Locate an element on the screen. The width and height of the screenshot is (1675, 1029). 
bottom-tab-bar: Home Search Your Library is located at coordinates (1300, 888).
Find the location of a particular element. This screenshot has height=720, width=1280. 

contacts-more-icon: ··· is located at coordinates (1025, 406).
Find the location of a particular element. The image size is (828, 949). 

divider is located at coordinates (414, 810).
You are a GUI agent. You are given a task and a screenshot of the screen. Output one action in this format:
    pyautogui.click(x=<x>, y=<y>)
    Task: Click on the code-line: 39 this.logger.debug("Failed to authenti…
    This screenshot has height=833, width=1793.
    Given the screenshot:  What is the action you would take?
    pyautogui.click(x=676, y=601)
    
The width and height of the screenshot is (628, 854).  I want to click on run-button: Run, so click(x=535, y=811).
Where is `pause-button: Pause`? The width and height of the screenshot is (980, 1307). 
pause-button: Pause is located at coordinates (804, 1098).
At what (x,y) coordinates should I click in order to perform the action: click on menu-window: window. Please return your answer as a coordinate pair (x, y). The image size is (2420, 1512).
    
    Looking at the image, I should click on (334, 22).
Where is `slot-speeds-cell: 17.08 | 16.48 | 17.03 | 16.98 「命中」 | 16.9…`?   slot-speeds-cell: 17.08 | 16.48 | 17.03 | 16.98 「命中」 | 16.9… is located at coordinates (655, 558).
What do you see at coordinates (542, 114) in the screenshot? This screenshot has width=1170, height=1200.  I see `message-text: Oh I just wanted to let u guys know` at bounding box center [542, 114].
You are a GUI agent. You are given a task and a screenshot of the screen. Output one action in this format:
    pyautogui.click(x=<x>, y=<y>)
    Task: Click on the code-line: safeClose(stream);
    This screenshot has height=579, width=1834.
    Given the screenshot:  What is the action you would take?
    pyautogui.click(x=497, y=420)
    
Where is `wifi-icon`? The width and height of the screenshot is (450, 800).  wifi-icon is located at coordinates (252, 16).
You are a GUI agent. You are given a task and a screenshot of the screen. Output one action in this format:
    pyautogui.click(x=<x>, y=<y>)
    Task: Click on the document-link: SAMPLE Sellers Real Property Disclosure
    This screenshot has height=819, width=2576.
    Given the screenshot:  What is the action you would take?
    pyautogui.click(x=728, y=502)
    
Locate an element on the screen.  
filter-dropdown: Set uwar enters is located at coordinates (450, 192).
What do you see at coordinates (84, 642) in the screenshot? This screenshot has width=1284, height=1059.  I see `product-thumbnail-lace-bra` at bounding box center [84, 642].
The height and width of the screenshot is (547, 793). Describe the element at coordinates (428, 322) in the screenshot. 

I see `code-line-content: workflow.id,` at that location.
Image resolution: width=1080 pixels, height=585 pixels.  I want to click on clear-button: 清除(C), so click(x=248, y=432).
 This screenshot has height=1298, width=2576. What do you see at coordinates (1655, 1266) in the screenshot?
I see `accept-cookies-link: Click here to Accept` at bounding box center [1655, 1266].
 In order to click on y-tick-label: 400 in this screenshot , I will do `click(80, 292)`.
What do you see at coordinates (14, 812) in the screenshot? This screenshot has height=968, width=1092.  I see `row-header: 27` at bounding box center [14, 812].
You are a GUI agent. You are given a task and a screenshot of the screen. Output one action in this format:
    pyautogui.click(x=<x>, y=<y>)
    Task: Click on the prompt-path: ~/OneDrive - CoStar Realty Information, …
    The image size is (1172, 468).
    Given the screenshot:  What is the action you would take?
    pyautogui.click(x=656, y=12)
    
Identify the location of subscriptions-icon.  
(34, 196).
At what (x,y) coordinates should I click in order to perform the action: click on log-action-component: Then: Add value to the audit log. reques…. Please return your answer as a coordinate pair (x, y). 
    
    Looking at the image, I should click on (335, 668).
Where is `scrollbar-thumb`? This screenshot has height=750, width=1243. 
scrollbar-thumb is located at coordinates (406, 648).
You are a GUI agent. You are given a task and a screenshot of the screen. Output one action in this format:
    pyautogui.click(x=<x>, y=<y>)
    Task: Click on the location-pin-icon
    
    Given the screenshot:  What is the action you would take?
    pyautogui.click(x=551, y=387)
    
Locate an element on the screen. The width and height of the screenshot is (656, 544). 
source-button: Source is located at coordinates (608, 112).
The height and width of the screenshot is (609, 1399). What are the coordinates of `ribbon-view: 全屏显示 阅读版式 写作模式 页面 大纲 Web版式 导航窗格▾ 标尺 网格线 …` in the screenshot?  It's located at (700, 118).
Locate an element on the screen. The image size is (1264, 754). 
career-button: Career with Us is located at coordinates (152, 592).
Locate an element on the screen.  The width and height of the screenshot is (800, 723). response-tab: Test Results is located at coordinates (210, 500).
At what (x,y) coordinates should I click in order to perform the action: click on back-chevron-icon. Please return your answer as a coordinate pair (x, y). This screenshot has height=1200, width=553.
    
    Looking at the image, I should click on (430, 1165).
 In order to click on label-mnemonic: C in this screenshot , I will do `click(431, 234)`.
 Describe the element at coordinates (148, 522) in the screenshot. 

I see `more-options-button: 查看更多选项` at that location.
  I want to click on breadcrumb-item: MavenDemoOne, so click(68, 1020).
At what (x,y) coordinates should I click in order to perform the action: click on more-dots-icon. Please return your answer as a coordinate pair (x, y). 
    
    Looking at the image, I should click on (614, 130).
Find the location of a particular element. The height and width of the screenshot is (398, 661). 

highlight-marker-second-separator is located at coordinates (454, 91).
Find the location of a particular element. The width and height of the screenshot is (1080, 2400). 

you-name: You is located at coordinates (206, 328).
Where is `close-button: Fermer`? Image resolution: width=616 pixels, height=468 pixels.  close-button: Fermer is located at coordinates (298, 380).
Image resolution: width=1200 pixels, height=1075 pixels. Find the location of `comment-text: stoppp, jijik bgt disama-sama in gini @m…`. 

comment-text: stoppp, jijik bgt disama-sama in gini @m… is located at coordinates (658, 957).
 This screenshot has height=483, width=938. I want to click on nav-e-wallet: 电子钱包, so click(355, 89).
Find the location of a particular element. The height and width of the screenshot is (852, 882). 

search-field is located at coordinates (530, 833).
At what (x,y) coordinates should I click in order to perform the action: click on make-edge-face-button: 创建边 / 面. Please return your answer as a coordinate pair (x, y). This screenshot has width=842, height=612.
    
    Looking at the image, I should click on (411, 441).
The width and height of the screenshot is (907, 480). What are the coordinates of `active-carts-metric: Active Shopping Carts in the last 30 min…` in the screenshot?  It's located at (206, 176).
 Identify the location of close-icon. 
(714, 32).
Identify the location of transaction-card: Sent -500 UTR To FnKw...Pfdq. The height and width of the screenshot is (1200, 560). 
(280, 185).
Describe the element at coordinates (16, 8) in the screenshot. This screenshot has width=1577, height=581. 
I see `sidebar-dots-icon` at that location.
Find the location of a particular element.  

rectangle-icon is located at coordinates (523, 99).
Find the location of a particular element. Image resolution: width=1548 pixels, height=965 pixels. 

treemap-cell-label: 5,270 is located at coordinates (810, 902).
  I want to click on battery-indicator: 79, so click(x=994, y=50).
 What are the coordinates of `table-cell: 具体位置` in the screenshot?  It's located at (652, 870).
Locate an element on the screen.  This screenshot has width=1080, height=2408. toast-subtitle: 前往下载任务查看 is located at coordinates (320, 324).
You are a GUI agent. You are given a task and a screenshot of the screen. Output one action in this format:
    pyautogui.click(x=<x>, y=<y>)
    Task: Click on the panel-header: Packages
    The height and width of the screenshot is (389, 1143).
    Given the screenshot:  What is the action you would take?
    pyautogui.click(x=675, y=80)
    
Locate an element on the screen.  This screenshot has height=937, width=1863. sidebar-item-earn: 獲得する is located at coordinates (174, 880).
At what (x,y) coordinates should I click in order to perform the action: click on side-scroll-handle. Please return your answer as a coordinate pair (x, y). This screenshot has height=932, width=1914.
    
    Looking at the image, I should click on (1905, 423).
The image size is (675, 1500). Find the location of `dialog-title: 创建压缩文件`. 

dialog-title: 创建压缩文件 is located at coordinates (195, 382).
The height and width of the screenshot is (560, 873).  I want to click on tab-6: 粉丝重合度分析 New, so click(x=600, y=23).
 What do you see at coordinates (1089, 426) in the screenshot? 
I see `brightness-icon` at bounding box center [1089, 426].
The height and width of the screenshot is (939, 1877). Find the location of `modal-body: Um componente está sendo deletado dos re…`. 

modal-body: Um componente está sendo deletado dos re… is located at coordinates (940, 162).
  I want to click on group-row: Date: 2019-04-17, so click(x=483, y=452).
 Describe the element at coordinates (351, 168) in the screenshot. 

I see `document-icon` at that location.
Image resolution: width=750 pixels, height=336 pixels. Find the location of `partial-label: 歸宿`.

========================================

YOUR ASSIGNMENT >> Copy out, word for word, the part of the records that opens with the line containing "I want to click on battery-indicator: 79, so" and closes with the line containing "coordinates (320, 324).", including both of those lines.

RESPONSE AREA >>
  I want to click on battery-indicator: 79, so click(x=994, y=50).
 What are the coordinates of `table-cell: 具体位置` in the screenshot?  It's located at (652, 870).
Locate an element on the screen.  This screenshot has width=1080, height=2408. toast-subtitle: 前往下载任务查看 is located at coordinates (320, 324).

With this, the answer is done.